I am no stranger to selling cheap houses. In 2008 & 2009, I sold well over 100 homes that were priced under $50k with the majority under $40k. My cheapest house I sold was $12,500 back in March of 2009 (the bank netted $69 on the deal-read the post on my Saint Paul Real Estate site).
So with that all said, it was amazing to be out with a customer of mine the other day looking at condos in Brooklyn Park. We looked at 4 that were priced at $19,900. I remember saying to him “I can’t believe I am about to say this, but this condo is too expensive.” Wow! I would say even the cheapest new car these days costs more than $19,900. So why did I say that? Here is how the numbers break down:
|
Mortgage cost per month (if you can get one on this little principle) |
$146 |
| Association fees (includes heat, insurance, etc) | $294 |
| Monthly landlord insurance | $20 |
| Total expenses per month | $460 |
| Possible rent on a 1 bedroom condo in this area | $550 |
| Monthly cash flow | $90 |
While $90 is not the worst cash flow I have ever seen, if this customer ever has to replace the flooring in the unit, it would require an entire year to pay back the cost of it! We started talking about offering $15k for the unit and even at that price it is still not enough cash flow to make it worth it. Now you could pay cash for this unit, but is it really that great a use of your money to get $146 per month for your $20k?
You can’t make every deal work. Making it cheaper doesn’t always solve the problem.







5 comments
#1Blaine MN Homes for SaleJuly 16, 2010, 2:52 pm
It is extremely important to consider all monthly expenses when evaluating the ROI of an investment property. Watch out for those association dues! I’ve seen some in Blaine that make you scratch you head as well?! Thanks Scott!

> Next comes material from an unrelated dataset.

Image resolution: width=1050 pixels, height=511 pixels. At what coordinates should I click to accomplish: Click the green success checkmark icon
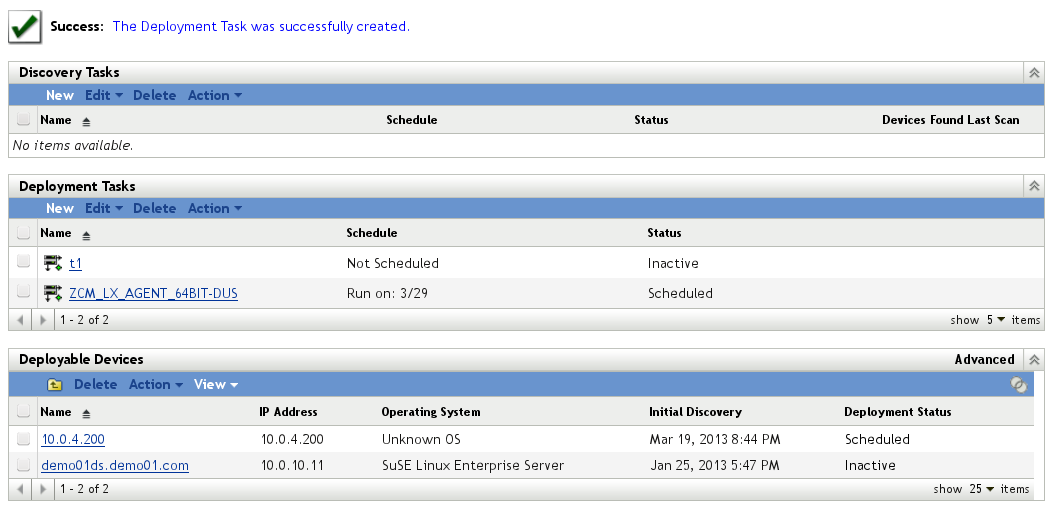[x=24, y=27]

#2John GallJuly 17, 2010, 5:18 pm
Was this at Strawberry Commons?
#3Scott FicekJuly 18, 2010, 10:49 pm
LOL! Yup.
#4Chris LengquistJuly 31, 2010, 11:18 pm
It’s all about the math, isn’t it?
#5Scott GrantAugust 22, 2010, 9:43 am
This doesn’t seem that bad. Am I missing something? If you pay cash, in this example, your cashflow would be 90+146 per month, or 2832 per year, which is a 14.16% return on $20K, per year. This seems not too shabby to me, with few maintenance worries. I noticed that property taxes weren’t mentioned, but that could be in the association fees.